Stored items:
----------

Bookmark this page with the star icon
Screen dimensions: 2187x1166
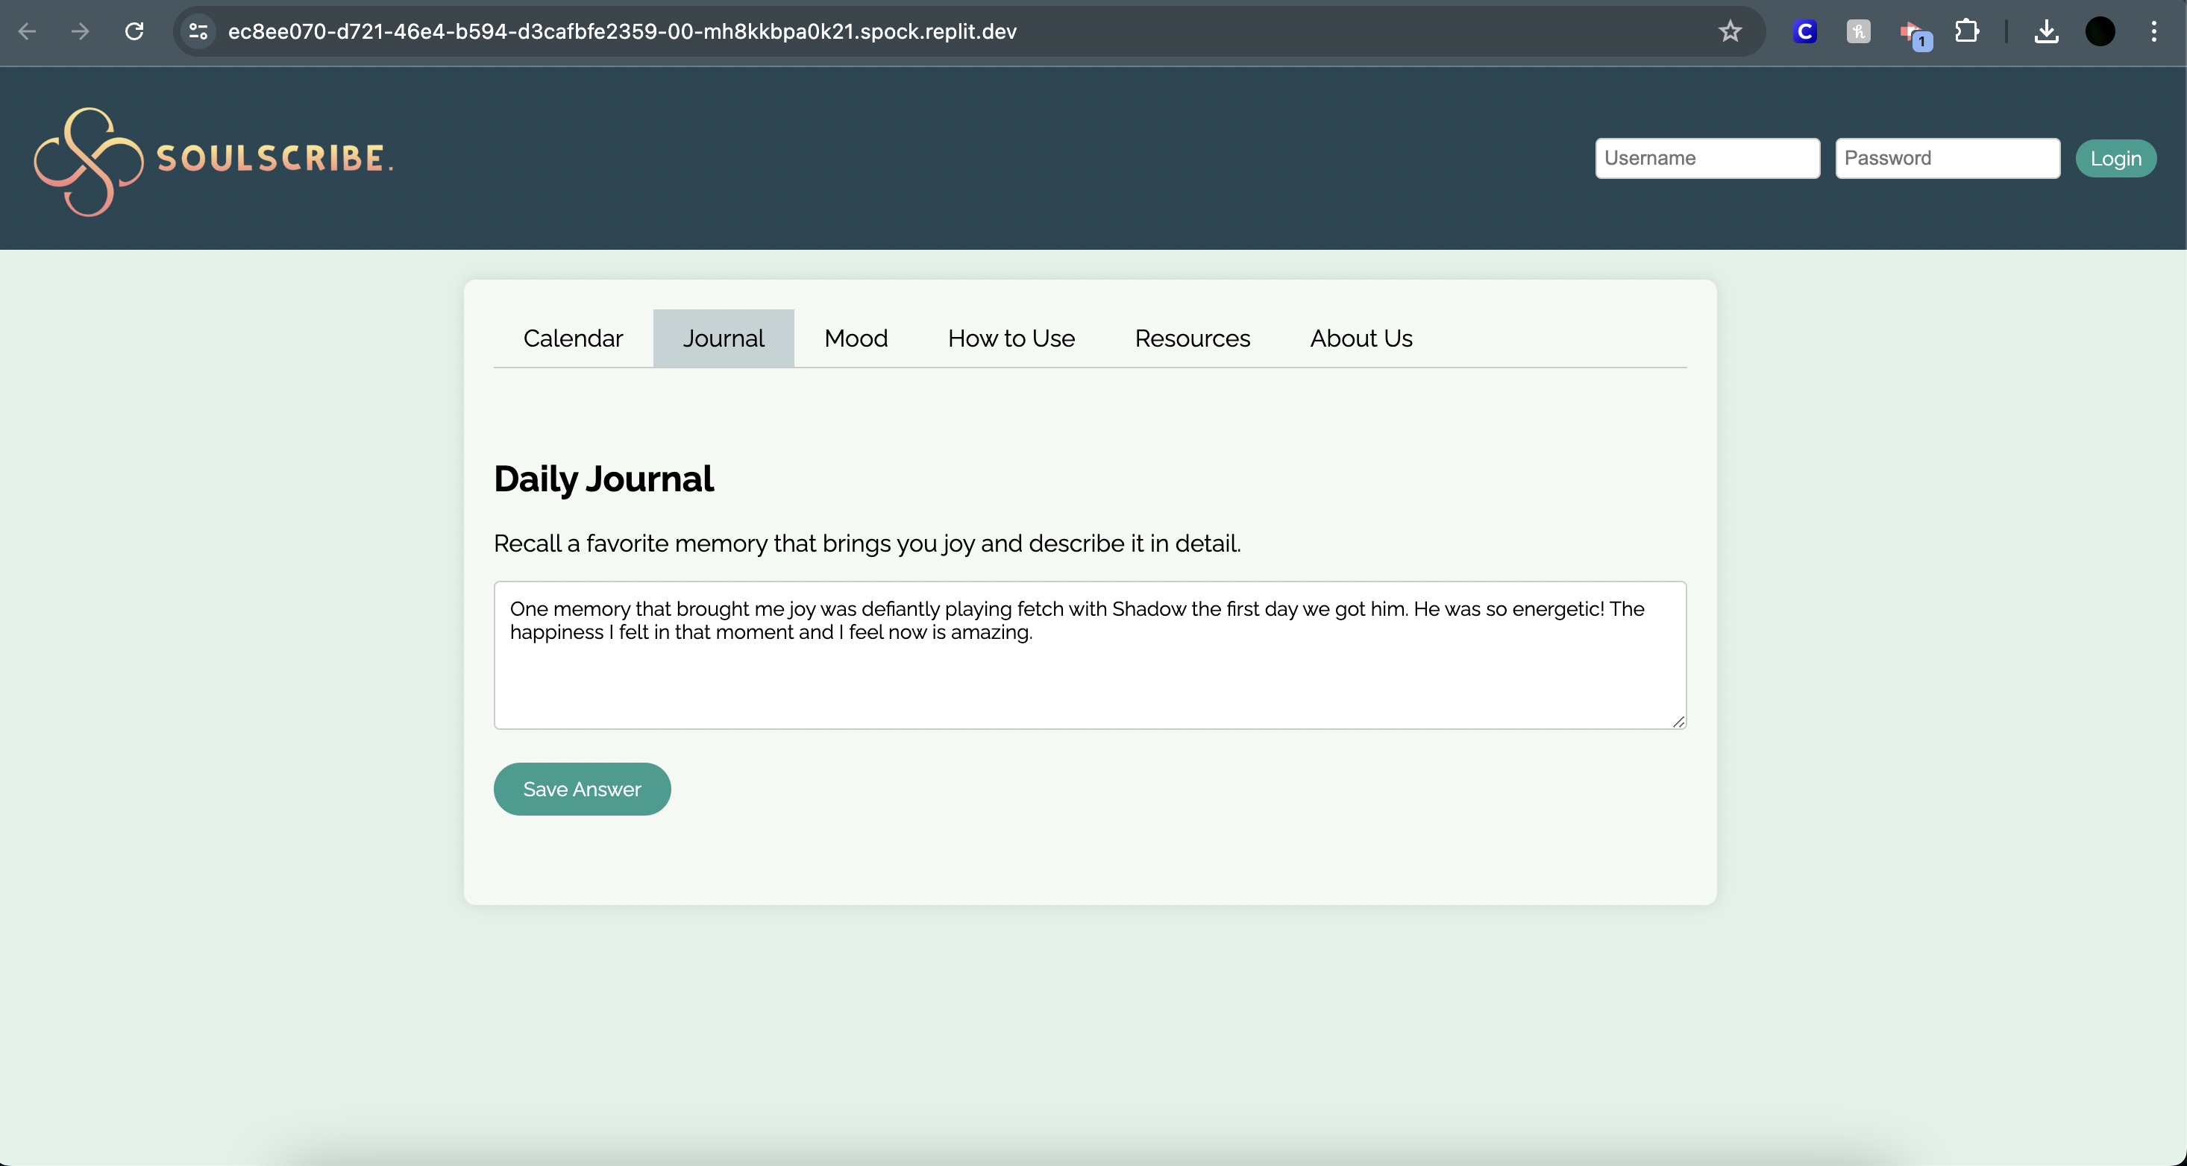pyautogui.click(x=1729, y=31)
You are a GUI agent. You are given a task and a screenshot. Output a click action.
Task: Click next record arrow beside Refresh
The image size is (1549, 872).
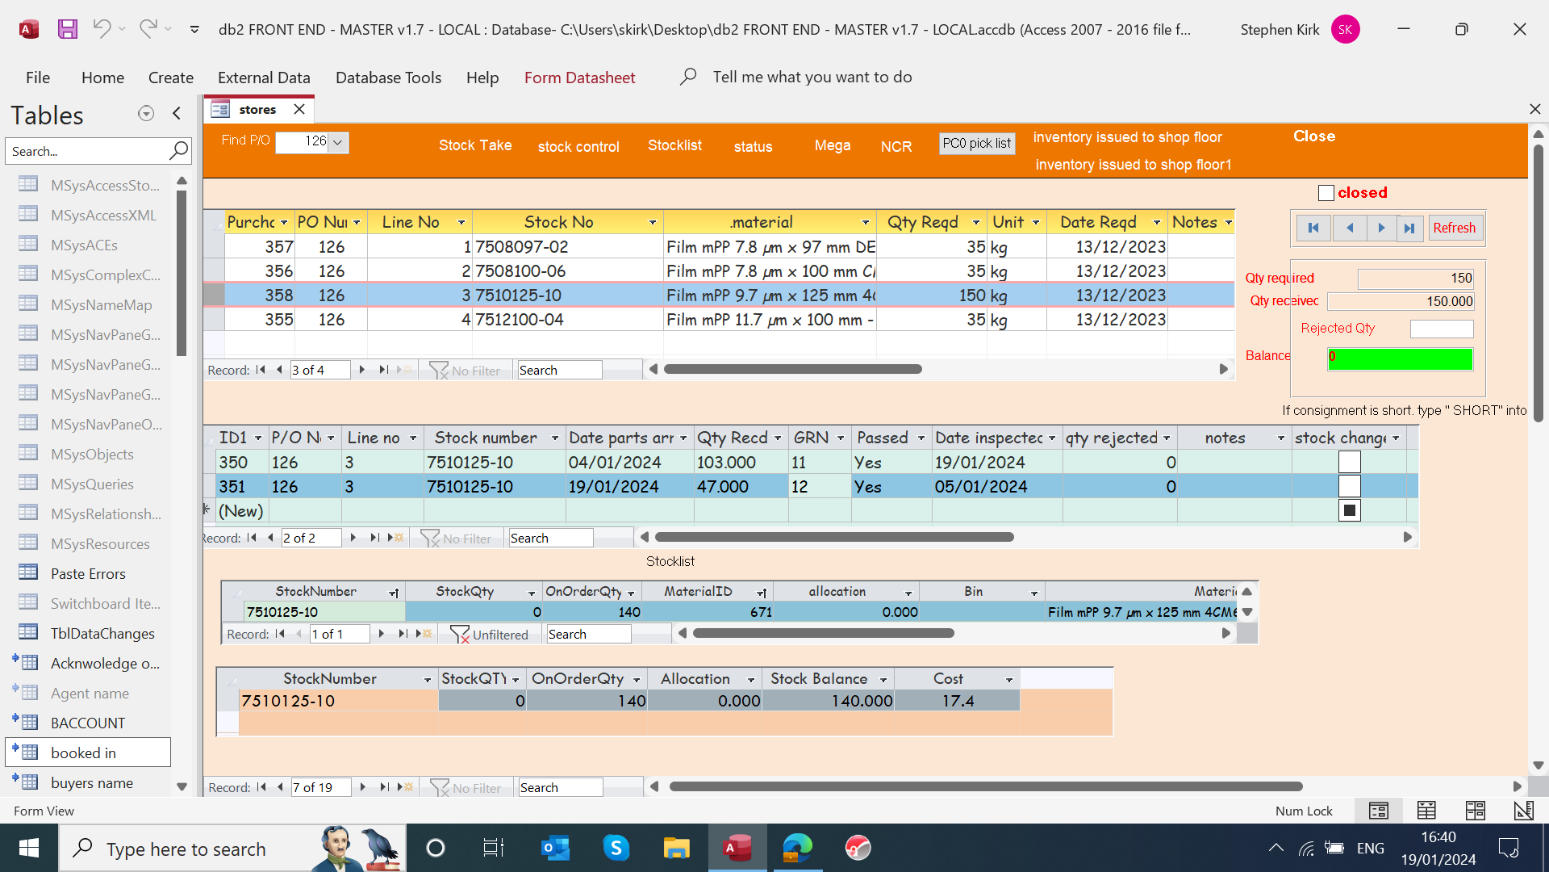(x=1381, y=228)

----------

Exercise details:
Make an exact copy of the lines above, starting at the line that contains "Task: Click next record arrow beside Refresh" and running through the final line of the entries. Omit the pictures.

Task solution:
Task: Click next record arrow beside Refresh
The image size is (1549, 872).
(x=1381, y=228)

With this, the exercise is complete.